Resident-to-Resident Altercation Resulting in Physical Abuse and Injury
Penalty
Summary
The facility failed to protect a resident from abuse when a resident-to-resident altercation occurred resulting in physical harm. One resident with bipolar disorder, anxiety disorder, and dementia, who was moderately cognitively impaired and ambulatory, was involved in an incident with another resident diagnosed with dementia, unspecified psychosis, and mood disorder, who was also moderately cognitively impaired and used a walker and wheelchair. Both residents had care plans dated 10/11/24 noting involvement in a resident-to-resident altercation, with interventions to notify the MD/APRN and provide psychiatric and social work support. On 10/10/24, an LPN witnessed the second resident place a chair in front of the first resident, blocking the path in the dining room.
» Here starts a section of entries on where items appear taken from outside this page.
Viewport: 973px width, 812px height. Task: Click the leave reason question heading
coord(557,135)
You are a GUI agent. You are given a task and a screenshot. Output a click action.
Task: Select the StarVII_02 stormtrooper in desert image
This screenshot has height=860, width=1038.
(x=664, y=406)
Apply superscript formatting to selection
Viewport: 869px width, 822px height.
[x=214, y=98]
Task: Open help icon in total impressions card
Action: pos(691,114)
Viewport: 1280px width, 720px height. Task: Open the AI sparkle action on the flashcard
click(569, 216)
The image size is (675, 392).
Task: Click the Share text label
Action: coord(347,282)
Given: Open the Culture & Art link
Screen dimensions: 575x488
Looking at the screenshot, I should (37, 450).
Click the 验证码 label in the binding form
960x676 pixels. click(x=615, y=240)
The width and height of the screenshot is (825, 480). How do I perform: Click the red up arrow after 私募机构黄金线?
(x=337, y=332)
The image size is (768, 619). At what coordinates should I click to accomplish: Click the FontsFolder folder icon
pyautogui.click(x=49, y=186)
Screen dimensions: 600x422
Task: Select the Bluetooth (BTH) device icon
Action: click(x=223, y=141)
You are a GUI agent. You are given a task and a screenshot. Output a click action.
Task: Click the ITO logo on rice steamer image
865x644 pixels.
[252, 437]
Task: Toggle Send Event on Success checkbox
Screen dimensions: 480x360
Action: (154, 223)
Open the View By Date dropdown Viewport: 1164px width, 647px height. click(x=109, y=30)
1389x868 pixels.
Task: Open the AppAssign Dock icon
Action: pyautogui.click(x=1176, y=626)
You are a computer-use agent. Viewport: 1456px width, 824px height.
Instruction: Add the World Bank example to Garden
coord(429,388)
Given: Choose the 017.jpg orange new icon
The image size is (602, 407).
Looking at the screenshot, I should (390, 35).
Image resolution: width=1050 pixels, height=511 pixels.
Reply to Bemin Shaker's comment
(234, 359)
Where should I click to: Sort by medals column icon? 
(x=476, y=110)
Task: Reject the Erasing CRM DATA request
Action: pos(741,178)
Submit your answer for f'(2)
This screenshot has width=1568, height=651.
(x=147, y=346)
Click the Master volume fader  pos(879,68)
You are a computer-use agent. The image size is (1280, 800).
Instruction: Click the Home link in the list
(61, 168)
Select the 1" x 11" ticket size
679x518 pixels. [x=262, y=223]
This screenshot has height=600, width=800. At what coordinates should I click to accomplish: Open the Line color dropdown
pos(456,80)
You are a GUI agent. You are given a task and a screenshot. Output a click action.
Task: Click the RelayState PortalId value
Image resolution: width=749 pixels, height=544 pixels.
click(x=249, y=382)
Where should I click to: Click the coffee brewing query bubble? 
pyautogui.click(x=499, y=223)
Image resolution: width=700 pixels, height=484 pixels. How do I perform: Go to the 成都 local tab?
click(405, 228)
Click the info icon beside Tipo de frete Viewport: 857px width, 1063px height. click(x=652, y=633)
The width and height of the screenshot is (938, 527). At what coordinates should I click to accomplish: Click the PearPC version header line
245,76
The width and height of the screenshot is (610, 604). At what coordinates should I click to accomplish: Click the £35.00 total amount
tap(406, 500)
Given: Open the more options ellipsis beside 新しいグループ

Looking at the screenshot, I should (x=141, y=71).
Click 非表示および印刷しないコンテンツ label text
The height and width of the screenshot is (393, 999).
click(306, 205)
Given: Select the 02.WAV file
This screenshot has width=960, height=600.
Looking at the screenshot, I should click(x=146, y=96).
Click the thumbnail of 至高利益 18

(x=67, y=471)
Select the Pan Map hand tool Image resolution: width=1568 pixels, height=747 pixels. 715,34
When the first resident attempted to grab the handles of the second resident’s wheelchair and questioned why the path was blocked, the second resident slapped the first resident on the left side of the face. Following the slap, the first resident reported severe pain in the jaw, ear, and left side of the neck, described the slap as “hard as hell,” and stated it caused them to see stars and briefly lose balance, with pain rated 10 out of 10. A nurse’s note documented these complaints, and an APRN progress note identified a contusion to the left jaw and concern that the jaw might be broken, leading to transfer to the hospital emergency department. The hospital report documented treatment for a closed head injury and jaw pain. The facility’s abuse policy states that all residents are to be treated with kindness, compassion, and dignity, and defines abuse as the willful infliction of injury, unreasonable confinement, intimidation, or punishment resulting in physical harm, pain, or mental anguish. Despite this policy, the resident experienced physical abuse from another resident, and the Director of Nursing Services acknowledged that all residents should be free from abuse.